À voir à la télévision - Femmes au bord de la lutte des classes

En matière de fiction télévisuelle, on ne peut pas dire que la France brille par son originalité et par la qualité de ses productions... Il arrive tout de même que certaines oeuvres viennent un peu défaire ce préjugé défavorable, même si elles ne révolutionnent pas le genre.

Le Réveillon des bonnes, une «série de Noël» présentée sur les ondes de France 3 en décembre 2007, fait partie de ce lot et devrait trouver quelques téléspectatrices fidèles pour les semaines à venir.
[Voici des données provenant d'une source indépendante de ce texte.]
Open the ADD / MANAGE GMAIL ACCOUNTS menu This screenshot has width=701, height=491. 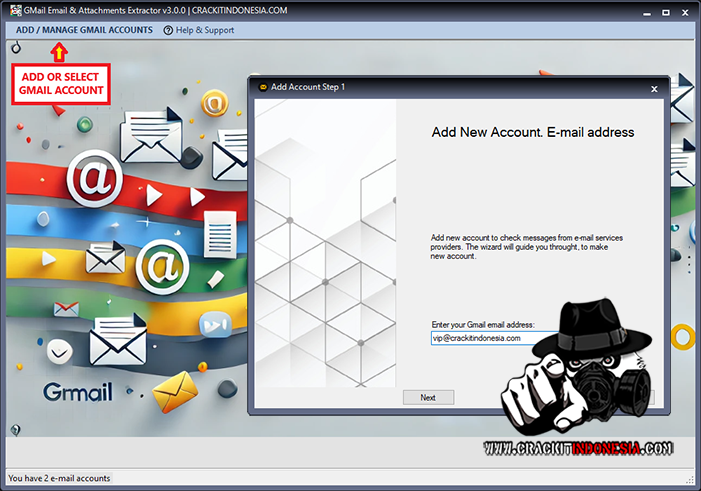84,30
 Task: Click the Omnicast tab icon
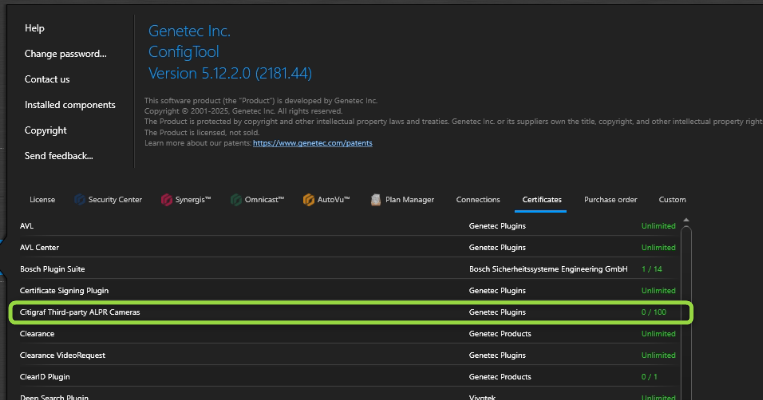[x=236, y=199]
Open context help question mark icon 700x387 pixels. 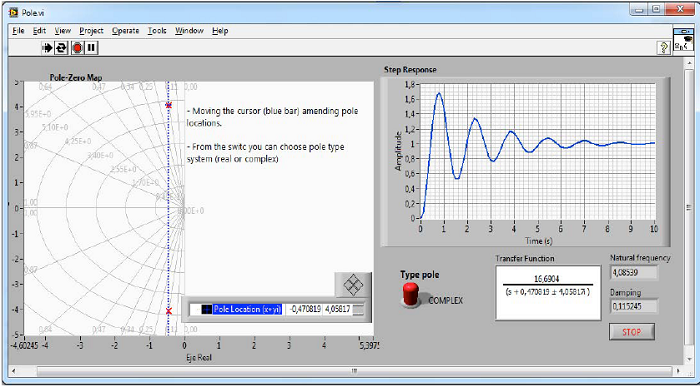pyautogui.click(x=664, y=48)
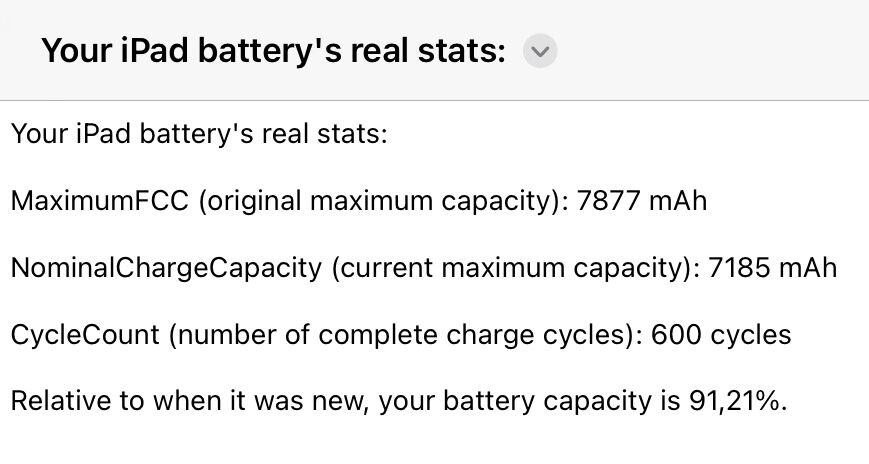Click the "7877 mAh" value
This screenshot has height=464, width=869.
pos(642,201)
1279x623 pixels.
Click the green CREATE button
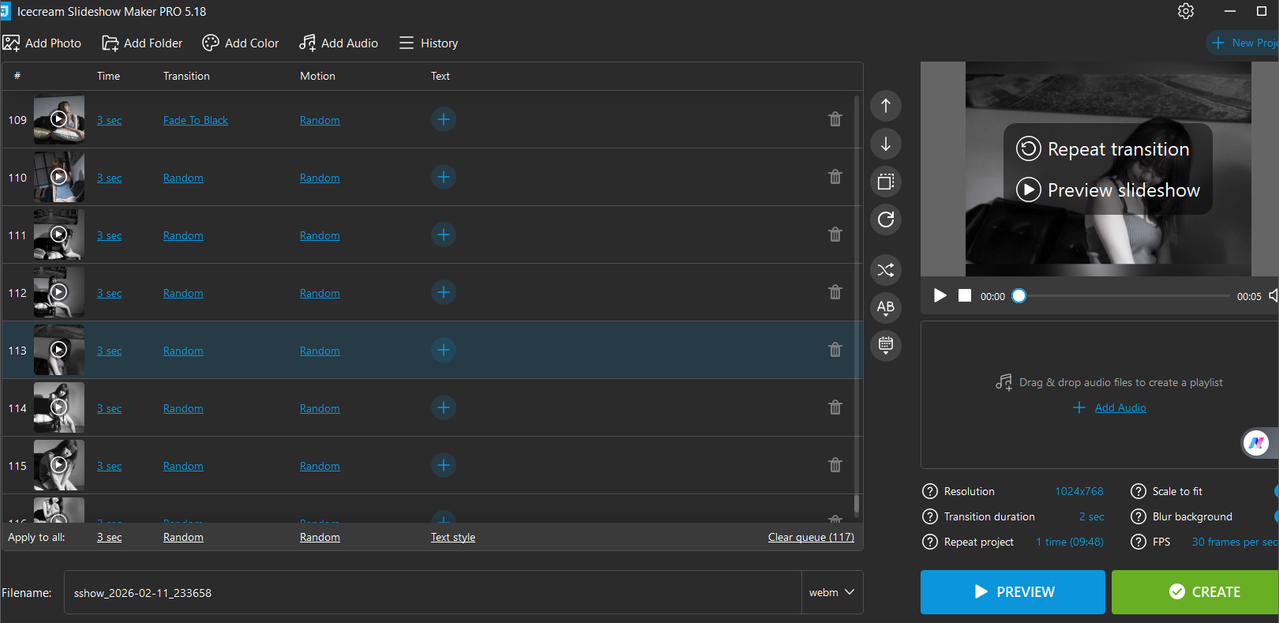(x=1195, y=592)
Cette série en huit épisodes se veut une chronique du mois précédant Noël 1918, quelques semaines à peine après la fin de la Première Guerre mondiale, dans un immeuble bourgeois parisien où logent quatre familles avec leurs bonnes respectives, qui sont en fait les personnages centraux. Il y a d’abord la «matriarche», Mathilde, qui s’occupe de la veuve et des enfants du fils (mort au champ de bataille) de ses anciens employeurs qui veulent se débarrasser de leur bru; Marie, mère courage de deux jeunes hommes et domestique rebelle d’un général de l’armée de retour dans une maison pleine de femmes devenues indépendantes; Olympia, la fragile bonne enceinte de son maître «disparu» à la guerre et coincée avec l’épouse machiavélique; puis Jeanne, la cadette des domestiques, une femme pieuse et amoureuse du fils tout aussi dévot de sa maîtresse propriétaire d’un cabaret aux «Folies bergères»...

Tout ce beau monde grenouille, manigance, aime et souffre, surtout nos courageuses bonnes, coincées qu’elles sont entre les liens profonds qu’elles entretiennent avec leurs patrons et le peu de moyens dont elles disposent pour éviter de se faire avoir au détour... On est ici devant un drame romanesque situé dans une période charnière de l’histoire contemporaine plutôt que devant une série historique à proprement parler. Malgré l’eau de rose qui suinte de partout, les façons d’aborder les rapports sociaux entre classes, mais surtout ceux entre les hommes et les femmes, qui laissent entrevoir l’éventuelle révolution féministe, rehaussent l’intérêt de cette série. Sans oublier le plaisir coupable de suivre un ballet «classique» d’idylles et d’amours d’un autre siècle.